— Extracted records —
___
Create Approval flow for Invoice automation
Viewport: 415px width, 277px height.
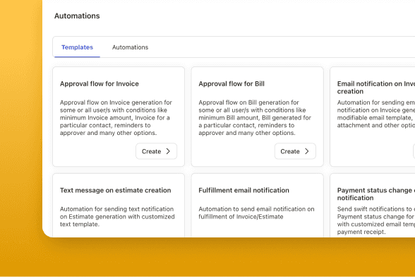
___
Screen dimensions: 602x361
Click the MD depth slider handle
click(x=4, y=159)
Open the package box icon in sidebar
___
— Task statement —
Everything above from the line containing "Create Approval flow for Invoice automation" through the line containing "Viewport: 415px width, 277px height." must be copied exactly. Nothing outside that range belongs in the answer.

— Output —
Create Approval flow for Invoice automation
Viewport: 415px width, 277px height.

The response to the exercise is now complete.